After Katrina, police sergeant Terence McDonagh rescues a prisoner, hurts his back in the process and earns a promotion to lieutenant plus an addiction to cocaine and painkillers. Six months later, a family is murdered over drugs; Terence runs the investigation. His drug-using prostitute girlfriend, his alcoholic father's dog, run-ins with two old women and a well-connected john, gambling losses, a nervous young witness, and thefts of police property put Terence's job and then his life in danger. He starts seeing things. He wants a big score to get out from under mounting debts, so he joins forces with drug dealers. The murders remain unsolved. A bad lieutenant gets worse.
Despite the Bad Lieutenant's continuing outrageous and crazy actions, you hope he comes through. Terrance juggles both ends of the moral spectrum (including pulling oxygen tubes from elderly patient to get vital information on informant from her caretaker) so we see a full panorama of his "balancing justice" manic personality until the end.

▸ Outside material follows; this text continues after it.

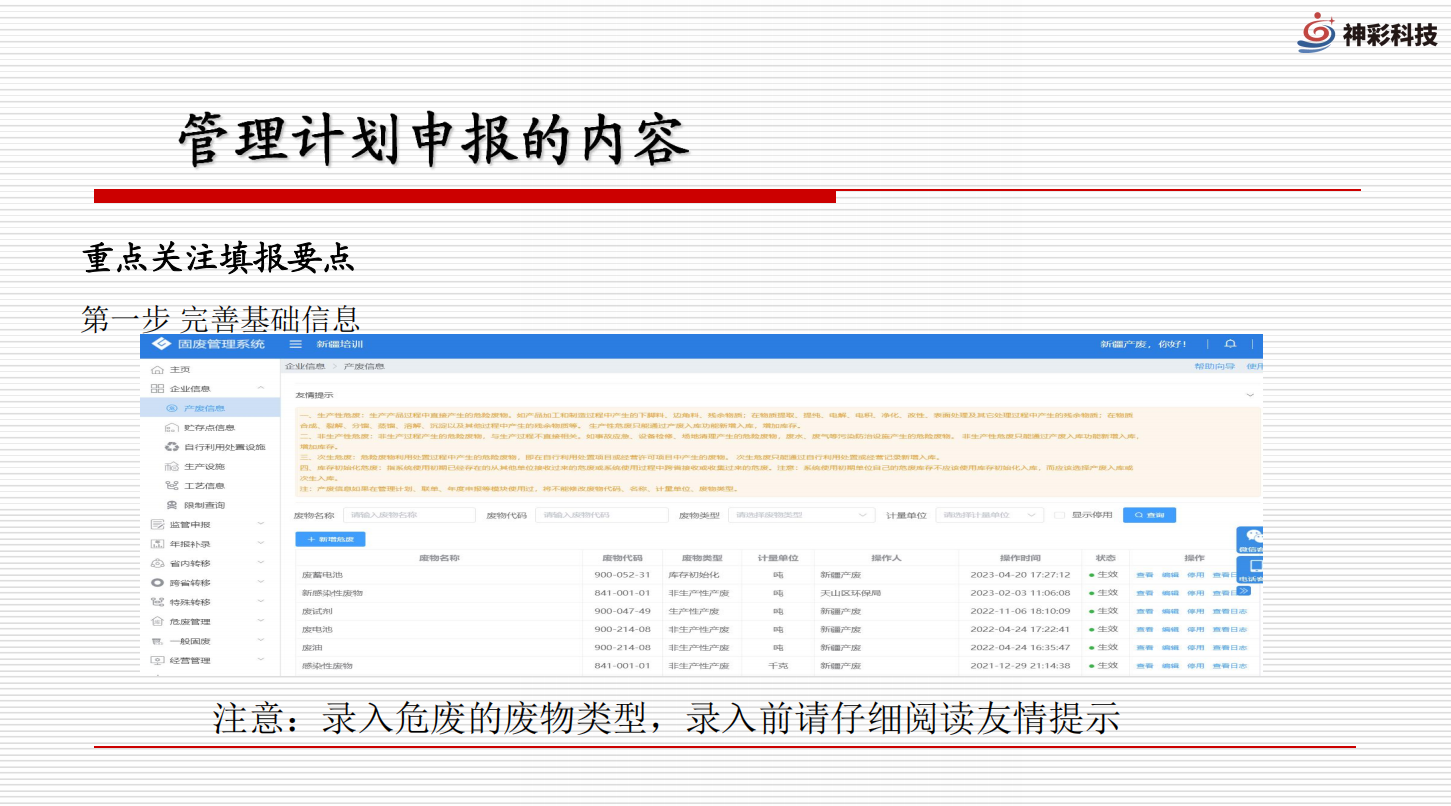Open the 微信 chat floating icon
The width and height of the screenshot is (1451, 806).
point(1252,538)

One scene stuck with me at the beginning Terrance sees the family massacre and reads a child's diary about a pet fish, "Do fish have dreams?" Everything seems to come together at the end, but then we see Terrance in another crazy cop situation.
Overall the movie was riveting and you cannot take your eyes off Terrance, a manic, delusional, detective that plays morality any way that works.